NECESSITY, THE MOTHER OF VESPA

Transportation was a struggle in post-war Italy. Automobiles were expensive and in extremely short supply, even if people could find enough gasoline to run them. Most of Italy’s workforce depended on a scant number of bicycles to fulfill modest transportation needs. Piaggio, with his background in transportation, saw the need of the people and a way to get his factories humming again with a product that would be relatively easy to produce and allowed under terms of the peace agreement. And as it turned out, it was a product that would boost the morale of a defeated nation. Soon, he was devising a new kind of basic vehicle so innovative that it would forge his mark on the second half of the twentieth century.
Piaggio didn’t invent the motor scooter. It had been tried before, but without much real success. The earlier scooter were mired in bicycle and motorcycle technology, failing to move beyond the tried and true, and turned out to be heavy, clumsy, and slow. Piaggio’s vision of a scooter was absolutely unique, more like a two-wheeled auto-mobile than a bicycle—a clean, comfortable vehicle that a could be driven by anyone with ease.
Piaggio had observed a failed effort by the Italian army to provide small scooters for paratroopers. Called the Aeromoto, it was produced by the Turin company, Societa Volugrafo, and design to be parachuted out of airplanes along with the soldiers, who would use them to buzz their way over to the battle front more quickly. Perhaps a good idea, but the Aeromoto was so poorly designed, underpowered, and unstable that the plan was quickly abandoned, along with the scooters.
In 1945, two of piaggio’s design engineers, Vittorio Casini and Renzo Spolti, produced a scooter based on a small motorcycle being built at his Biella plant. They had taken an earlier scooter design, the peculiar SIMAT designed by Vittorio Belmondo in the late 1930s, and built on the basic idea. What they produced was an ungainly contraption, nicknamed Paparino, the Italian derivative of Donald Duck, which mockingly reflected its odd, ducklike shape. Piaggio himself described it as “a horrible-looking thing,” and it was soundly ridiculed by the press and public.
But from those humble efforts, Piaggio saw the spark of genius. Paparino had fired his emplotees back to work and Italy back on wheels. Piaggio wanted to build a new kind of scooter that would be inexpensive, economical, light-weigh and maneuverable, and able to be ridden comfortably by women as well as men. He wanted the rider of his scooter to be shielded from dirt, pudled, and the bike’s mechanical parts, the same as a person driving a car.
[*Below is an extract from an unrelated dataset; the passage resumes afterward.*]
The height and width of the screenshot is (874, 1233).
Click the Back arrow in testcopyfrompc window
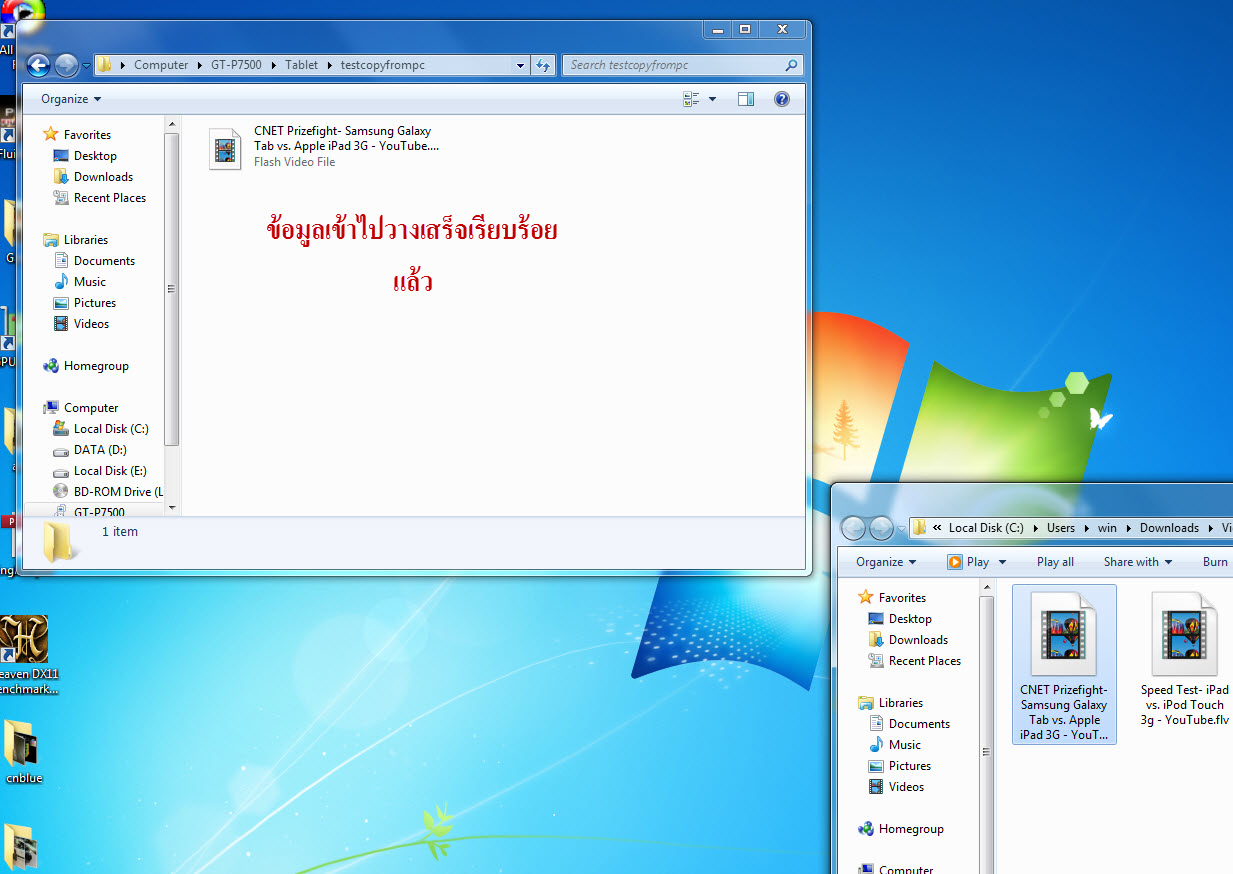(38, 66)
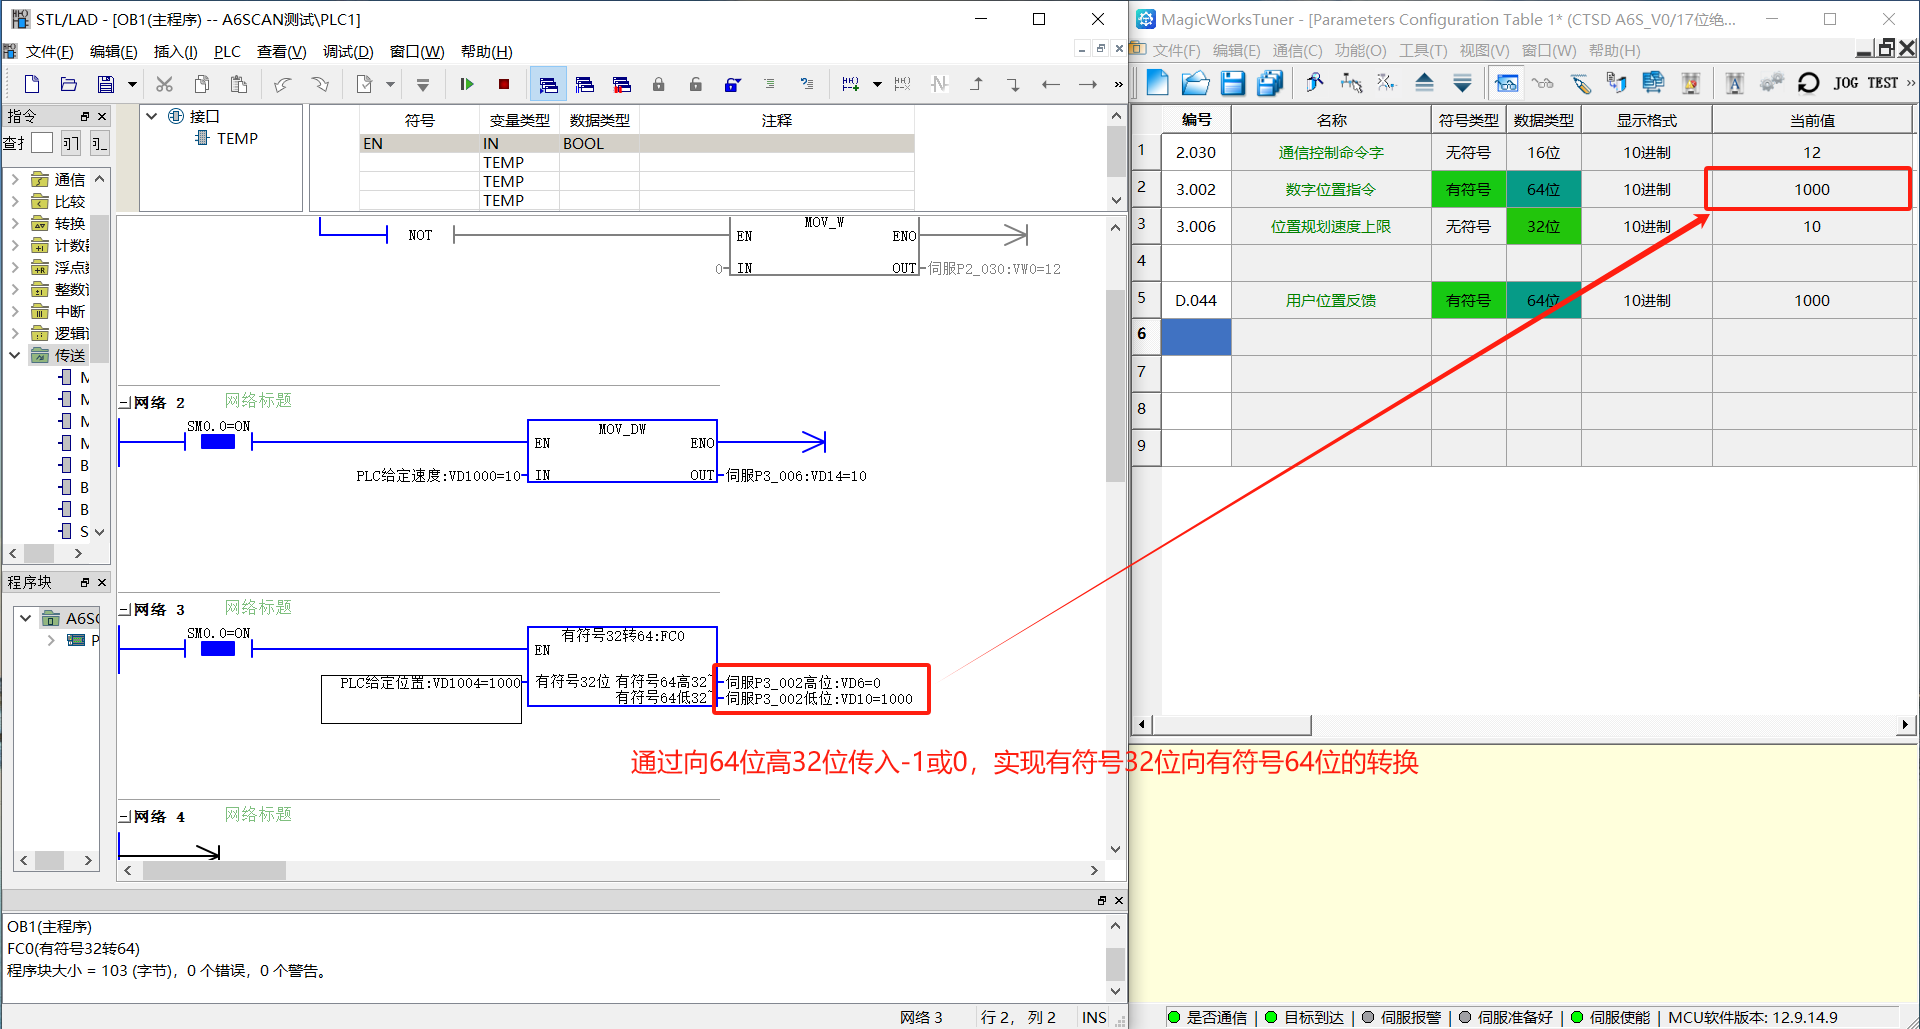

And he wanted it to be the soul of simplicity, easy to build, easy to understand, and easy to repair.
To help realize his vision, Piaggio in 1945 enlisted the help of his head designer, engineer Corradino D’Ascanio, the inventor of the helicopter, who took his vast knowledge of automobile and aircraft design and narrowed its complexities down to the most basic of terms.
D’Ascanio disliked traditional motorcycles and felt that they had more defects than attributes—uncomfortable seating position, exposure to puddles and road debris, dangerous drive chain, and difficulty in repairing flat tires, among other faults. So he set out to create something that would take Paparino a giant step further along, and well away from motorcycle technology. A major part of D’Ascanio’s innovative work came from his understanding of stressed-skin body-work, used extensively in aircraft, in which the body serves double duty as an outside frame, eliminating any sort of separate supporting structure. Today, we know this as monocoque, or unibody, design, with essentially every passenger vehicle based on the concept. But in 1945, it was radical thinking.

In just three months, D’Ascanio delivered his assignment. When the engineer returned with his take on scooter design, Piaggio was impressed with the result. D’Ascanio’s scooter was smooth and aerodynamic, with an overall shape that looked strikingly modern. As Piaggio looked at the scooter’s narrow waist and wide, rounded rear aspect, and heard the buzzing of the little 98-cc engine, he remarked, “Semba una vespa,” which in Italian meant, “It seems like a wasp.” Of course, “Vespa” is the name that stuck, and remains still, all around the globe.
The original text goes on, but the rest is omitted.